Fatima, Portugal, Oct 11, 2017 (CNA/EWTN News) - The third secret of Fatima deals with past events, but at the same time, its call to conversion is always current, always up to date, said Cardinal Tarcisio Bertone, Vatican Secretary of State emeritus.

In an interview with CNA, Cardinal Bertone spoke about the third secret of Fatima, how the decision to release the secret was made, and his memories of his three meetings with Sr. Lucia, the longest-living of the three shepherd children who had been the custodian of the secret until it was released by the Vatican at the request of Pope John Paul II.

This year marks the 100th anniversary of Our Lady of Fatima’s appearance to three shepherd children in 1917. Pope Francis made a two-day pilgrimage to Fatima May 12-13 to celebrate the centenary and to canonize two of the children, Francisco and Jacinta Marta.

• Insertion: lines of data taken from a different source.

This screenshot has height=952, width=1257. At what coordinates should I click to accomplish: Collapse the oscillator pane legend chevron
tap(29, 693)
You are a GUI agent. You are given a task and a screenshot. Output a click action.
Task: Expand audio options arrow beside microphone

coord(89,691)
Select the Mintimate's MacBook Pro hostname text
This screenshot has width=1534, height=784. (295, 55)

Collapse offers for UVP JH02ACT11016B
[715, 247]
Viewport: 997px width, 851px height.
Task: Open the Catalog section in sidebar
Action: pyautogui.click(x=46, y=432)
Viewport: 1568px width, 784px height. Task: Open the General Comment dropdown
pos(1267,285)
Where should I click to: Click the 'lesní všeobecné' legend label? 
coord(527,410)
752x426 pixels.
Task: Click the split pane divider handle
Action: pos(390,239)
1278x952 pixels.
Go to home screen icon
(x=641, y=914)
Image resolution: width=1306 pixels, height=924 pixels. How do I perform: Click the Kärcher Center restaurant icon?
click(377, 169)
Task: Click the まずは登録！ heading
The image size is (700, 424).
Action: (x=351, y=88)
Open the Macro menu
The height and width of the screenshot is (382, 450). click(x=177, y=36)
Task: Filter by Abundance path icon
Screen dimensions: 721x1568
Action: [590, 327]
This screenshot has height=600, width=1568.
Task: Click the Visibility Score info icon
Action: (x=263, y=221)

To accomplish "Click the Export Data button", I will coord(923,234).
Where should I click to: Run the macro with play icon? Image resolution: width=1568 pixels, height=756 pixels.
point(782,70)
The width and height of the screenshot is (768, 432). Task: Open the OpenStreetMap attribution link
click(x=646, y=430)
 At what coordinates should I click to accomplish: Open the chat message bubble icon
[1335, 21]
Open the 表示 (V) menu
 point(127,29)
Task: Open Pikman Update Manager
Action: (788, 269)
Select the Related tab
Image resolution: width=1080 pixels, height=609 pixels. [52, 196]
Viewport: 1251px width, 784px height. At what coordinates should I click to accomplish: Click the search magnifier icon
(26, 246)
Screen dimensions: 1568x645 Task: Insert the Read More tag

The “third secret of Fatima” refers to a message during the apparitions predicting suffering and persecution of the Pope and the Church. Unlike the first two secrets – a vision of hell and a prediction of World War II – the third secret was not initially revealed by Sr. Lucia. At first, she said that Mary had not yet permitted her to reveal it to the world. Later, the Vatican chose to keep it secret until 2000, when it was finally revealed.

The Fatima apparitions “confirm some encouraging news,” Cardinal Bertone said, “that the Mother of the Son of God Incarnated and Our Mother does not abandon humanity in the course of history. She is present, and watches over humanity as the spokesperson and guarantor of God’s Mercy. She is the mediator of salvation.”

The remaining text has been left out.